The practice of tree-building is often contrasted with the ‘wave model’, which is (in most representations) a competing way of indicating linguistic history. The idea is that linguistic innovations (say, a sound change or a new word) spread around like waves in a linguistic pool, starting from some point and spreading out from there. Different waves of innovations may partly overlap, creating complex patterns of divergence over time.
The 'wave model' of linguistic innovations.
Just imagine it's a pond or something and you're a some kind of god tossing in little pebbly linguistic innovations.

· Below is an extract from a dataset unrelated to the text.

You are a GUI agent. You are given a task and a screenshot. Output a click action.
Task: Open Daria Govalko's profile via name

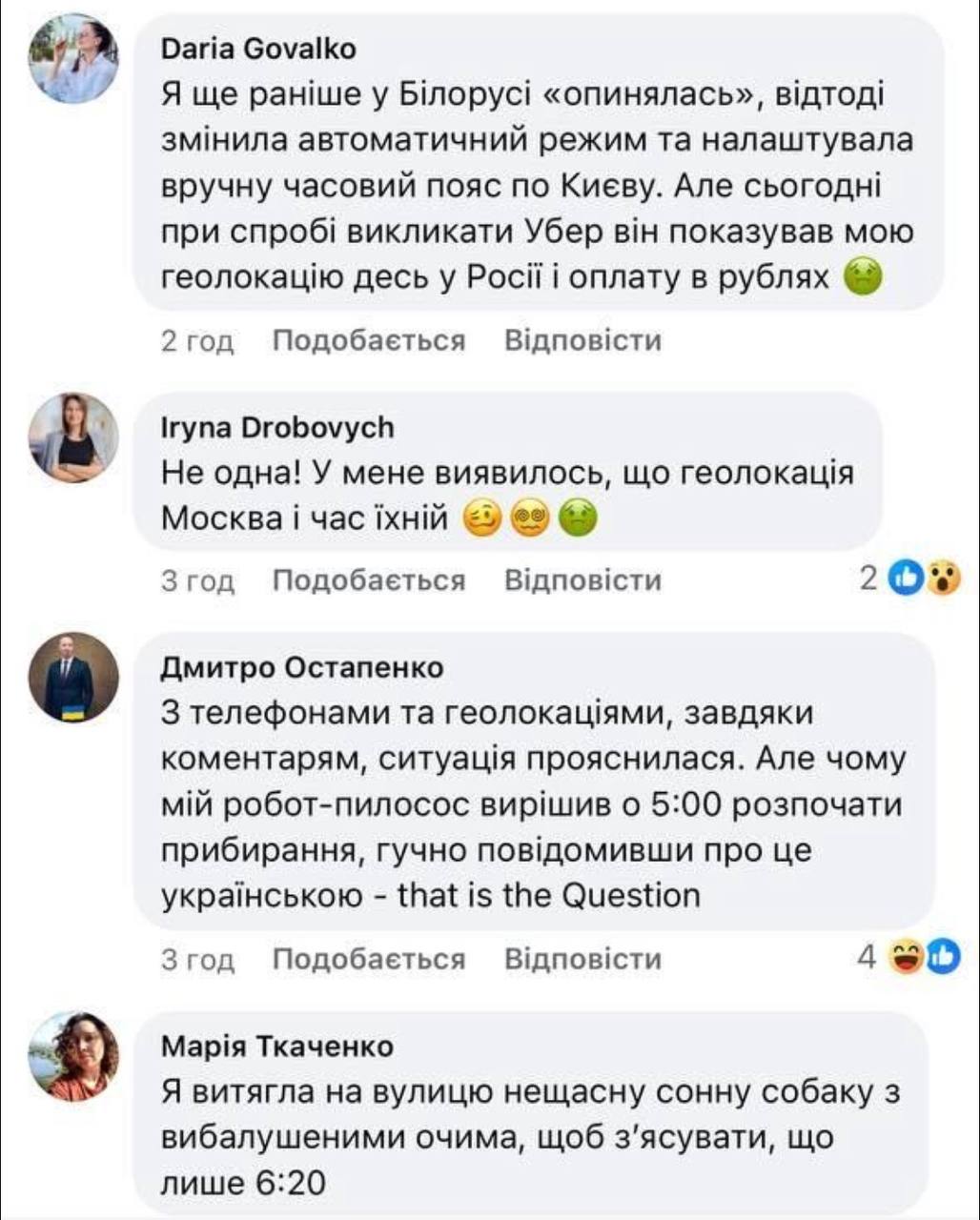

This isn’t really at odds with the tree approach, though the two schemes are often presented as somehow incompatible. Trees model linguistic relationships as represented by the very first reconstructible divergence – two branches of a tree may continue to share innovations (be splashed by the same wave), but remain phylogenetically distinct. This is obvious when we’re talking long-separated languages, like when English borrowed words from French in the Middle Ages, but there’s no qualitative difference in cases where dialects have only just begun to diverge. Most waves model innovations in partly diverged dialect continua, and so just don’t represent the same kinds of things that trees usually get at. Both are important parts of language history, and neither gives a complete picture of things (that is, in fact, rather the point: to give a boiled down representation so that certain important relationships can be clearly communicated). There are other models still out there for representing linguistic relationships of various types, each with its own use in context.

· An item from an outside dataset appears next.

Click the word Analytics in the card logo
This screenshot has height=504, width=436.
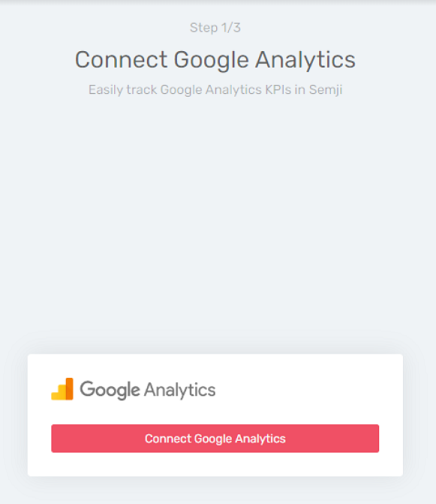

On groom specifically, I’ve assumed that its derivation took place just within the ‘European dialect continuum’, based mainly on the fact that *ǵʰmon- isn’t found in that many branches, and not at all outside of ones later spoken in Europe (just Germanic, with guman- and groom, Italic with Latin homō, and Baltic with early Lithuanian žmuõ). Not everyone agrees, though – Norbert Oettinger (2003, p. 184) thinks that *ǵʰmon- already existed in Proto-Indo-European proper, because it forms an opposing pair with the word *deiwo- ‘deity, skyling, celestial being’. But if this formed such a natural pair, why was it lost in so many branches of Indo-European? As far as I can see, there’s no reason why *deiwo- couldn’t be much earlier (it’s found in many more branches, including Indo-Iranic), with *ǵʰmon- being a later, European derivative created as a natural, but not inevitable, response to it. Still, questions of this sort are a matter of judging imperfect evidence – so I’ll stick with groom as probably being an example of a ‘European dialect’ word, but leave the door open for it just maybe actually being an older formation.
For some reason, the movie Prometheus decided to represent Indo-European as the language of primordial skylings who founded life on earth or something.
Shockingly, this is not very linguistically accurate, but it does lead to a scene with some sort-of Proto-Indo-European on-screen, which doesn't happen every day.
As a (too) brief final note: without getting too far into the details, I'll just say to anyone who's used to seeing the word as *(dʰ)ǵʰm̥mon- or *(dʰ)ǵʰm̥on-, with a syllabic *m̥ in there, that I don't believe we need a Lindeman's variant for the nominative, just analogy from the obligue.